An exact copy of the listing is what is needed here; write it out in full.

__________________________________________________

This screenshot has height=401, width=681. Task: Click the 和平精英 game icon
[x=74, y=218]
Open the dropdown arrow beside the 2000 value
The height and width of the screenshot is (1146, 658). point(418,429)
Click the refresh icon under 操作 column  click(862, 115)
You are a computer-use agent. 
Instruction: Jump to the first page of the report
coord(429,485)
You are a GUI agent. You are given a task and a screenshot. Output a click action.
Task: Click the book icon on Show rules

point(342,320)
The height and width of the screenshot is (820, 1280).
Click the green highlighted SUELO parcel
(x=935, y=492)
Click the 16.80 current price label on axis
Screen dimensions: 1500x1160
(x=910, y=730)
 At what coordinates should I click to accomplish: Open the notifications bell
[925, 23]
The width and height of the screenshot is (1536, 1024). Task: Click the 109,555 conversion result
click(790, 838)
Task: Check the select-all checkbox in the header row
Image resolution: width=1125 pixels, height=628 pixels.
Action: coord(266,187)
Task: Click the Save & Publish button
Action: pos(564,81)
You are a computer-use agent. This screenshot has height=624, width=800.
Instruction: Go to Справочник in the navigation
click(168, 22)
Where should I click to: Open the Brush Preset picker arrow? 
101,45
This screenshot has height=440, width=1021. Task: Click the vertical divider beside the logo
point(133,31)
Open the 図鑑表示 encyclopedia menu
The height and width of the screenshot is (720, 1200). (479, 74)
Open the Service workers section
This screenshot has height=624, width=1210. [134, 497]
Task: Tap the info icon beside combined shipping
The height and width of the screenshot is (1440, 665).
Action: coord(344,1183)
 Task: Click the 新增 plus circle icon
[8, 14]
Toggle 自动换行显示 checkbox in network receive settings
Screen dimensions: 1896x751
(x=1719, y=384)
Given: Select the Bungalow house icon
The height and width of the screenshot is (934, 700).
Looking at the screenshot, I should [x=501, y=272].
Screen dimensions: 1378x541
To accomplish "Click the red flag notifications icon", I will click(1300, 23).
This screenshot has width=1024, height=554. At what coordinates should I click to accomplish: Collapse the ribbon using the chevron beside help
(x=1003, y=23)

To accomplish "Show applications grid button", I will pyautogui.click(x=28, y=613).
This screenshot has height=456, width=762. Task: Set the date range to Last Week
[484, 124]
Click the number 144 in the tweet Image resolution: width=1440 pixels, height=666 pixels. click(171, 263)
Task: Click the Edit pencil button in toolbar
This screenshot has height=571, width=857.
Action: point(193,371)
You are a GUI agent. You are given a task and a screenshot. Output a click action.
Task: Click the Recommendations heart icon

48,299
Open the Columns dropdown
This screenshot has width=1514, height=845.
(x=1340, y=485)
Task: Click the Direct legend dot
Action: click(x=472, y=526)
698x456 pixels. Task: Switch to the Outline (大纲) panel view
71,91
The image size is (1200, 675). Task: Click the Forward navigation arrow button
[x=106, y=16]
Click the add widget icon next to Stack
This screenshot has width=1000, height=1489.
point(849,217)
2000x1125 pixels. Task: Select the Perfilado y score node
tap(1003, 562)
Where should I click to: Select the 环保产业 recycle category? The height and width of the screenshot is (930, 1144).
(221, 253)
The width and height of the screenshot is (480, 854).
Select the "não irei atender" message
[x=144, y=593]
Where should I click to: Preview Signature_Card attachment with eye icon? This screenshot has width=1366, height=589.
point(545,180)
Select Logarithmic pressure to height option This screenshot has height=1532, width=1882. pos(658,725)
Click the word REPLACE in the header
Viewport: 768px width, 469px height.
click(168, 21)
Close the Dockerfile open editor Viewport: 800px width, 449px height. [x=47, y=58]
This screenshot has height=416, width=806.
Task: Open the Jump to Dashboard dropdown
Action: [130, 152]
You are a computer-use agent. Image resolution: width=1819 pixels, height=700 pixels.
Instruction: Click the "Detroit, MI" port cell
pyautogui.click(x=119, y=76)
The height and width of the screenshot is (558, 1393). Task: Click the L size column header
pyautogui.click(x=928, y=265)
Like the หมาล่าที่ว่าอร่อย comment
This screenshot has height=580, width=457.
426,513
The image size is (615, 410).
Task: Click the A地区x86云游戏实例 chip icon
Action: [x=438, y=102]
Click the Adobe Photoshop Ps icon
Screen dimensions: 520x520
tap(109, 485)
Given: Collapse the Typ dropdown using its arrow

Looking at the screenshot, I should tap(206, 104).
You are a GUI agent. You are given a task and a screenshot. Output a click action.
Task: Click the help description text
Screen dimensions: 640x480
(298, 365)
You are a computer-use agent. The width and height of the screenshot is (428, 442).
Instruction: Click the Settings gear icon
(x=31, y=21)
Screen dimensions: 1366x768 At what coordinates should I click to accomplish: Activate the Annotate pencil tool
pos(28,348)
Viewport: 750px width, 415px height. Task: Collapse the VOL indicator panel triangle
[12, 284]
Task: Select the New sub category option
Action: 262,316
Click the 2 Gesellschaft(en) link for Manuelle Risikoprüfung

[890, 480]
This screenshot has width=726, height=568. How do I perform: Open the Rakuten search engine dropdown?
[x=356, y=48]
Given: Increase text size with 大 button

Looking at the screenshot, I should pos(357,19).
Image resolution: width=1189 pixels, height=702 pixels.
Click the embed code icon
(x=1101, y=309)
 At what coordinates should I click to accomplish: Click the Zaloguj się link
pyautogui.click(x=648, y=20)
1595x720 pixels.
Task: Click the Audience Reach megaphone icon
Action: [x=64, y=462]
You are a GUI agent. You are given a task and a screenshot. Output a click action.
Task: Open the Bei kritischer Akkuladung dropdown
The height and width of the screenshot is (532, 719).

__________________________________________________

* [EXERCISE OUTPUT]
This screenshot has height=401, width=681. Task: Click the 和平精英 game icon
[x=74, y=218]
Open the dropdown arrow beside the 2000 value
The height and width of the screenshot is (1146, 658). point(418,429)
Click the refresh icon under 操作 column  click(862, 115)
You are a computer-use agent. 
Instruction: Jump to the first page of the report
coord(429,485)
You are a GUI agent. You are given a task and a screenshot. Output a click action.
Task: Click the book icon on Show rules

point(342,320)
The height and width of the screenshot is (820, 1280).
Click the green highlighted SUELO parcel
(x=935, y=492)
Click the 16.80 current price label on axis
Screen dimensions: 1500x1160
(x=910, y=730)
 At what coordinates should I click to accomplish: Open the notifications bell
[925, 23]
The width and height of the screenshot is (1536, 1024). Task: Click the 109,555 conversion result
click(790, 838)
Task: Check the select-all checkbox in the header row
Image resolution: width=1125 pixels, height=628 pixels.
Action: coord(266,187)
Task: Click the Save & Publish button
Action: pos(564,81)
You are a computer-use agent. This screenshot has height=624, width=800.
Instruction: Go to Справочник in the navigation
click(168, 22)
Where should I click to: Open the Brush Preset picker arrow? 
101,45
This screenshot has height=440, width=1021. Task: Click the vertical divider beside the logo
point(133,31)
Open the 図鑑表示 encyclopedia menu
The height and width of the screenshot is (720, 1200). (479, 74)
Open the Service workers section
This screenshot has height=624, width=1210. [134, 497]
Task: Tap the info icon beside combined shipping
The height and width of the screenshot is (1440, 665).
Action: coord(344,1183)
 Task: Click the 新增 plus circle icon
[8, 14]
Toggle 自动换行显示 checkbox in network receive settings
Screen dimensions: 1896x751
(x=1719, y=384)
Given: Select the Bungalow house icon
The height and width of the screenshot is (934, 700).
Looking at the screenshot, I should [x=501, y=272].
Screen dimensions: 1378x541
To accomplish "Click the red flag notifications icon", I will click(1300, 23).
This screenshot has width=1024, height=554. At what coordinates should I click to accomplish: Collapse the ribbon using the chevron beside help
(x=1003, y=23)

To accomplish "Show applications grid button", I will pyautogui.click(x=28, y=613).
This screenshot has height=456, width=762. Task: Set the date range to Last Week
[484, 124]
Click the number 144 in the tweet Image resolution: width=1440 pixels, height=666 pixels. click(171, 263)
Task: Click the Edit pencil button in toolbar
This screenshot has height=571, width=857.
Action: point(193,371)
You are a GUI agent. You are given a task and a screenshot. Output a click action.
Task: Click the Recommendations heart icon

48,299
Open the Columns dropdown
This screenshot has width=1514, height=845.
(x=1340, y=485)
Task: Click the Direct legend dot
Action: click(x=472, y=526)
698x456 pixels. Task: Switch to the Outline (大纲) panel view
71,91
The image size is (1200, 675). Task: Click the Forward navigation arrow button
[x=106, y=16]
Click the add widget icon next to Stack
This screenshot has width=1000, height=1489.
point(849,217)
2000x1125 pixels. Task: Select the Perfilado y score node
tap(1003, 562)
Where should I click to: Select the 环保产业 recycle category? The height and width of the screenshot is (930, 1144).
(221, 253)
The width and height of the screenshot is (480, 854).
Select the "não irei atender" message
[x=144, y=593]
Where should I click to: Preview Signature_Card attachment with eye icon? This screenshot has width=1366, height=589.
point(545,180)
Select Logarithmic pressure to height option This screenshot has height=1532, width=1882. pos(658,725)
Click the word REPLACE in the header
Viewport: 768px width, 469px height.
click(168, 21)
Close the Dockerfile open editor Viewport: 800px width, 449px height. [x=47, y=58]
This screenshot has height=416, width=806.
Task: Open the Jump to Dashboard dropdown
Action: [130, 152]
You are a computer-use agent. Image resolution: width=1819 pixels, height=700 pixels.
Instruction: Click the "Detroit, MI" port cell
pyautogui.click(x=119, y=76)
The height and width of the screenshot is (558, 1393). Task: Click the L size column header
pyautogui.click(x=928, y=265)
Like the หมาล่าที่ว่าอร่อย comment
This screenshot has height=580, width=457.
426,513
The image size is (615, 410).
Task: Click the A地区x86云游戏实例 chip icon
Action: [x=438, y=102]
Click the Adobe Photoshop Ps icon
Screen dimensions: 520x520
tap(109, 485)
Given: Collapse the Typ dropdown using its arrow

Looking at the screenshot, I should tap(206, 104).
You are a GUI agent. You are given a task and a screenshot. Output a click action.
Task: Click the help description text
Screen dimensions: 640x480
(298, 365)
You are a computer-use agent. The width and height of the screenshot is (428, 442).
Instruction: Click the Settings gear icon
(x=31, y=21)
Screen dimensions: 1366x768 At what coordinates should I click to accomplish: Activate the Annotate pencil tool
pos(28,348)
Viewport: 750px width, 415px height. Task: Collapse the VOL indicator panel triangle
[12, 284]
Task: Select the New sub category option
Action: 262,316
Click the 2 Gesellschaft(en) link for Manuelle Risikoprüfung

[890, 480]
This screenshot has width=726, height=568. How do I perform: Open the Rakuten search engine dropdown?
[x=356, y=48]
Given: Increase text size with 大 button

Looking at the screenshot, I should pos(357,19).
Image resolution: width=1189 pixels, height=702 pixels.
Click the embed code icon
(x=1101, y=309)
 At what coordinates should I click to accomplish: Click the Zaloguj się link
pyautogui.click(x=648, y=20)
1595x720 pixels.
Task: Click the Audience Reach megaphone icon
Action: [x=64, y=462]
You are a GUI agent. You are given a task and a screenshot. Output a click action.
Task: Open the Bei kritischer Akkuladung dropdown
The height and width of the screenshot is (532, 719).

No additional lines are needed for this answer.